§ **Passage given**
┄┄┄┄┄┄┄┄┄┄┄┄┄┄┄┄┄┄┄┄
Bob Newhart Got it Right

Endings are hard. Just ask the writers of Saturday Night Live. Sometimes they end a sketch well, but those are usually in the first half hour. Because endings are hard. That's why there are two too many seasons of The Office, the "see everything turned out alright" ending of Broadcast News, and the coda at the end of Harry Potter and the Deathly Hallows. Bob Newhart got it right, but he is one of the few. Because endings are hard. The finality of letting go is so unknown.

I often do not know my ending when I begin. I learned from improv that if I pay attention, trust my instincts and build on what is in front of me, the ending will present itself. I look at writing as a process of discovery; a continuing suspenseful delicious unveiling of the truth. Every blog post I have written over the last five years has been a product of this search for this often ridiculous and surprising truth. I promised to always tell you the truth, and it has been the easiest and most rewarding act of my life thus far. Easy because of the courage I find in words, and rewarding because the discovery behind the meaning each post's unique collection of words grants helps me breathe deeper, walk steadier and see clearer than I did before.

And now the ending is presenting itself.

There is no drama. There is no single reason. There is no big news. I am not done parenting, not by a long shot. And I am still making plenty of mistakes and figuring it out as I go along. It simply seems that life, circumstance and plain old instinct is leading me to figure it out in different ways.

I thank you for reading, for sharing, for commenting. My ongoing hopes are that we do not feel alone in our doubts, that we embrace our beautiful flaws and recognize their strength, and we continue to laugh at ourselves because we need to wear our imperfections like badges of honor. Let your loved ones see you fail and not give up, so that they feel comfortable doing the same. Because without failure, we lose innovation.

This Blog began five years ago with a list; a letter to my kids about what I really wanted for Mother's Day. So, since Mother's Day is right around the corner...

What I really want to give myself for Mother's Day
  1. I want to forgive myself.
  2. I want to remember I have not made my last mistake.
  3. I want to keep laughing at myself.
  4. I want to take the non-mom part of me out for a drink and see what she's all about.
  5. And I wouldn't mind an unnecessary pair of shoes.
Thank you all.



Monday, February 19, 2018

Eagles & Aristotle

We are not diehard Eagles fans. We are Eagles fans, but there is nothing extraordinary about our fandom. But we needed them to win the Super Bowl. We didn't know it, but we needed it.

For those of you who read my last post, other shoes keep dropping. Big Ass Steel Toed Boots keep dropping. For those of you who haven't, go ahead and read it. We'll wait.

Caught up? K.

So Big-Ass shoes have continued to drop at a steady rate, and we are all a little on edge here. We are four exposed nerves walking around taking turns freaking out and eating thin mints like M&M's. And when you operate at this level of "What the Fuck is Next" for an extended period of time, every ripple becomes Euripidean in scope. Forgetting milk at the grocery store, or getting stuck behind a slow driver or not being able to find the right socks to boost your mood are fate-questioning obstacles which can be added to the growing mountain of evidence supporting the universe's conspiracy against you. As a result, imperceptible bumps in the road become metaphors for a perceived narrative that can only lead to ends that equal or surpass those of Cleopatra, Hamlet and Willy Loman combined.
┄┄┄┄┄┄┄┄┄┄┄┄┄┄┄┄┄┄┄┄
How would the sentence "I often do not know my ending when I begin." from the blog post about endings read in Spanish?

§ **Source material**
┄┄┄┄┄┄┄┄┄┄┄┄┄┄┄┄┄┄┄┄
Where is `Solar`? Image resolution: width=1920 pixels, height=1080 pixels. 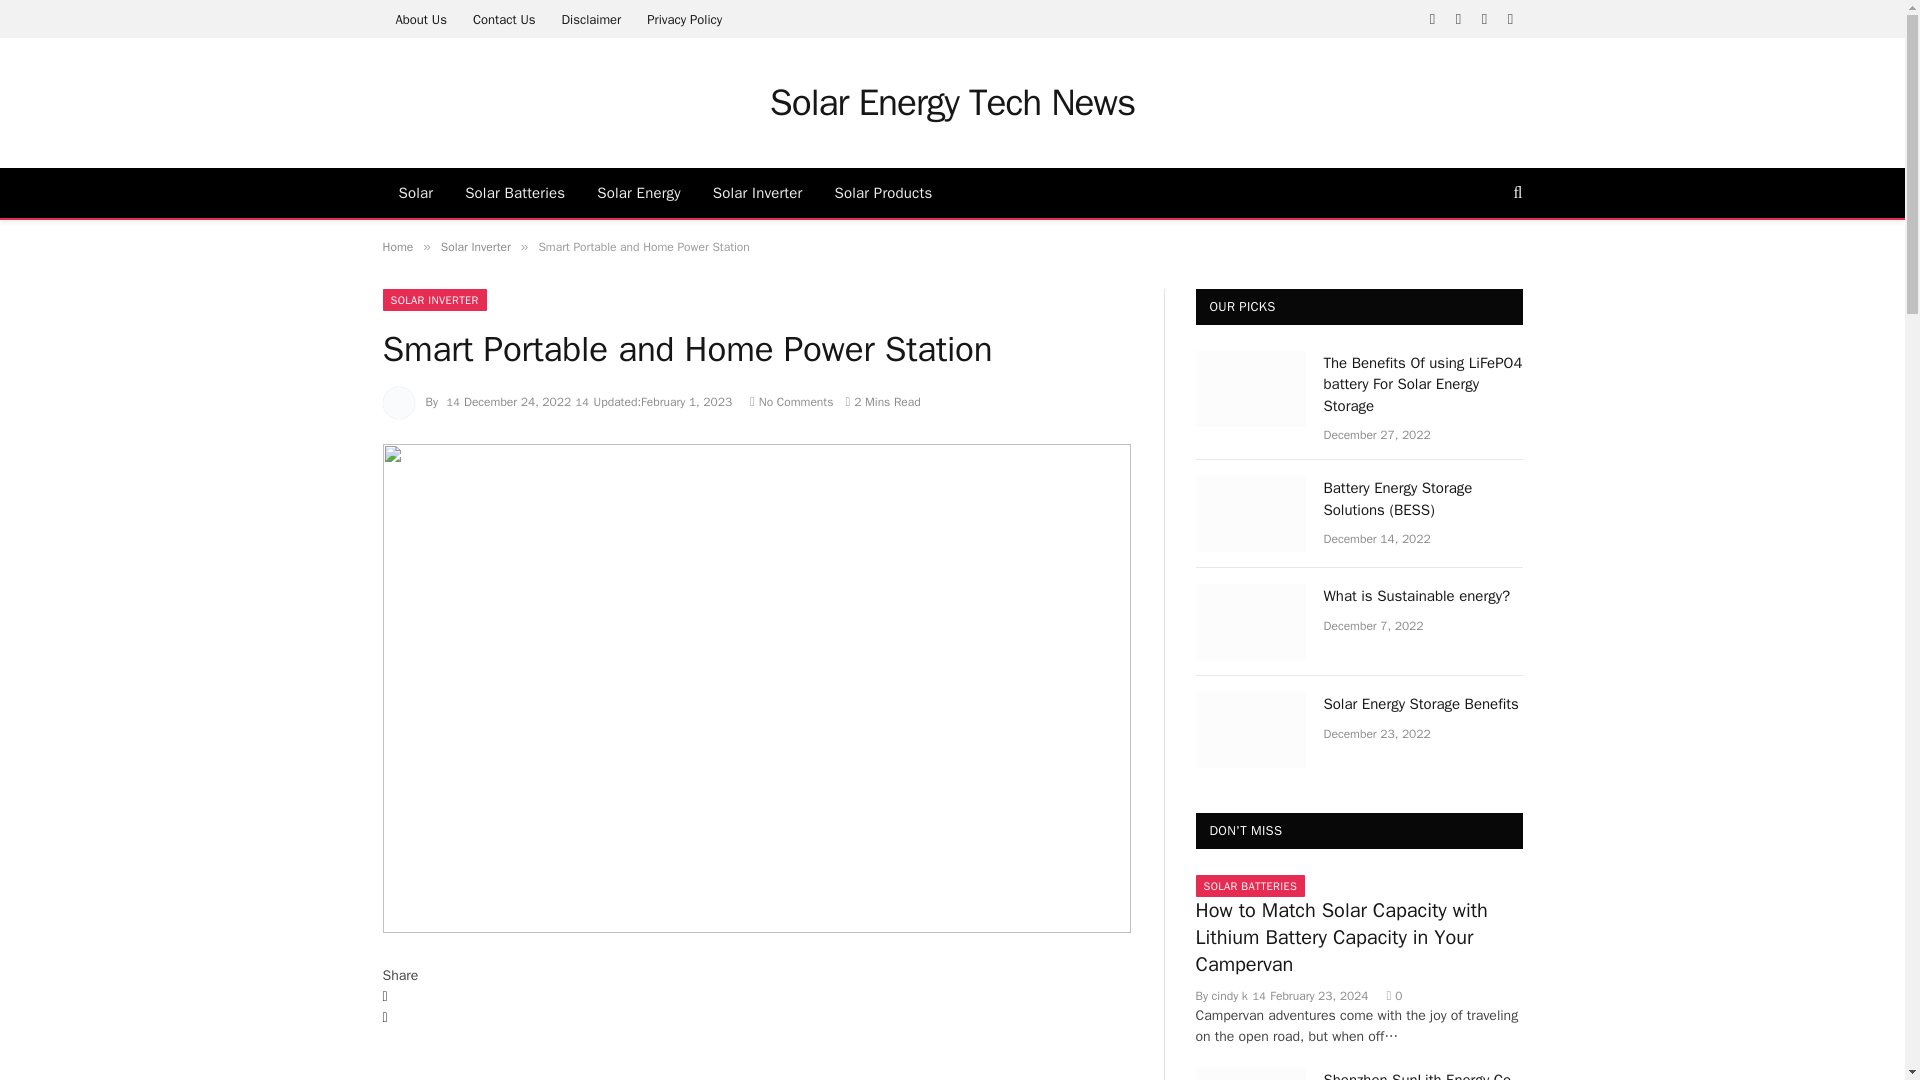
Solar is located at coordinates (416, 193).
┄┄┄┄┄┄┄┄┄┄┄┄┄┄┄┄┄┄┄┄
§ **Final answer**
A menudo no conozco mi final cuando empiezo.